As they were speaking, more of our staffers were escorted over and made to kneel down. Three soldiers came up to us and grabbed Rong, Miss Lou, and me, dragged us to the crowd, and forced us to our knees. Why are they rounding us up? I wondered. Are they taking over the school? What are they going to do to us and to the refugees? Where are Yaoping, Liya, and Fanfan? A wave of dizziness came over me, and I nearly keeled over; I grasped Miss Lou’s arm to steady myself.

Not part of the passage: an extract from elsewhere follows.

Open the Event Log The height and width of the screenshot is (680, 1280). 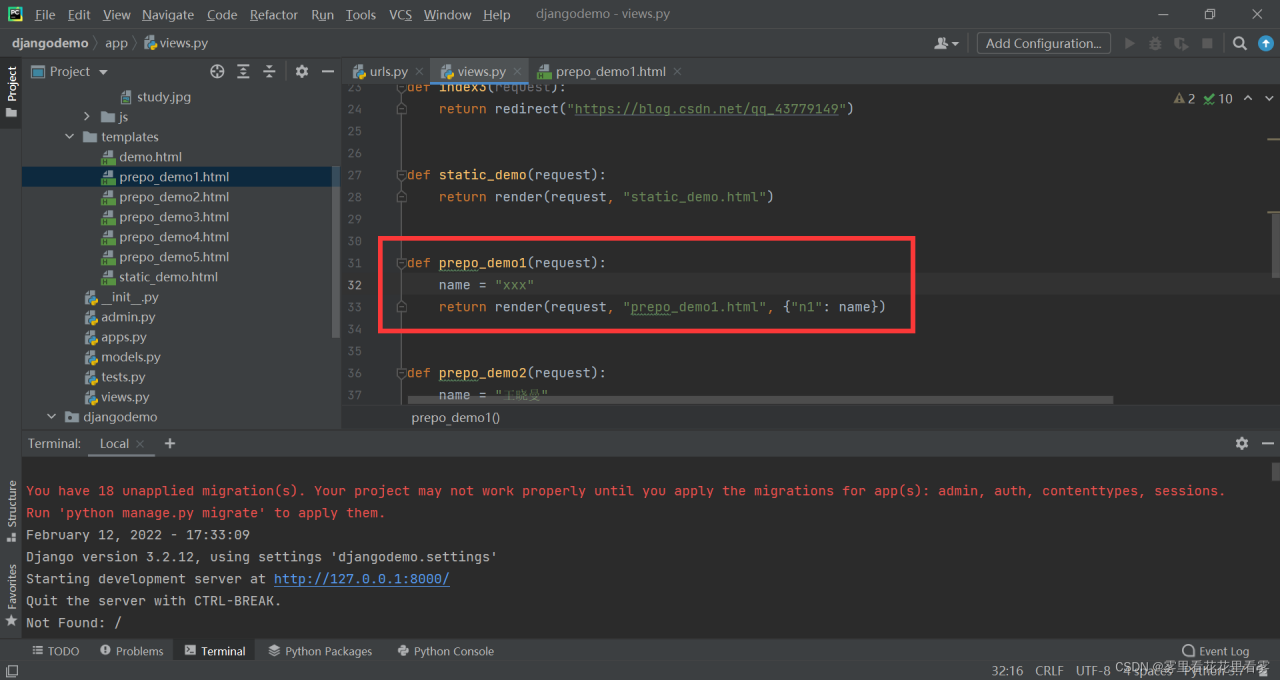click(x=1215, y=651)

The sergeant asked Minnie to identify all the employees among us. She named several and told him their duties. As she continued, she stalled time and again; apparently she couldn’t remember the names of all these people, especially the part-timers hired in the past few days. One of the servants, young and straight-shouldered, was quite burly. Minnie stopped in front of him, unable to come up with his name. If the man had already given the soldiers his name, she mustn’t name him randomly. As she was deciding, they took him to the other side of the street and made him kneel down.
“His name is Ban!” Minnie cried at the sergeant. That was a smart choice—surely nobody among us had the same name as our disappeared messenger boy.
Luhai said, “He’s our coal carrier.”
“Shut up!” The sergeant punched him in the chest. Then two soldiers clutched Luhai’s arms, dragged him away, and forced him to his knees next to the “coal carrier.”
At this point a jeep pulled over. Off jumped three Americans: Lewis Smythe, George Fitch, and Plumer Mills, the vice chairman of the Safety Zone Committee. At once the troops surrounded the new arrivals, lined them up, and began searching them for pistols, which none of them had.
When the search was finished, George said,
“Wir sind Missionare,”
to which the sergeant didn’t respond. George said again,
“Nous sommes tous americains.”
“Oui, je sais.”
The sergeant chortled, his squinty eyes blinking.
The two of them carried on an exchange in broken French for a few moments, but George didn’t look pleased. Meanwhile, a pair of flashlights kept shining at the other foreigners’ faces, forcing them to shut their eyes. George told his American colleagues, “They want us all to leave right away.”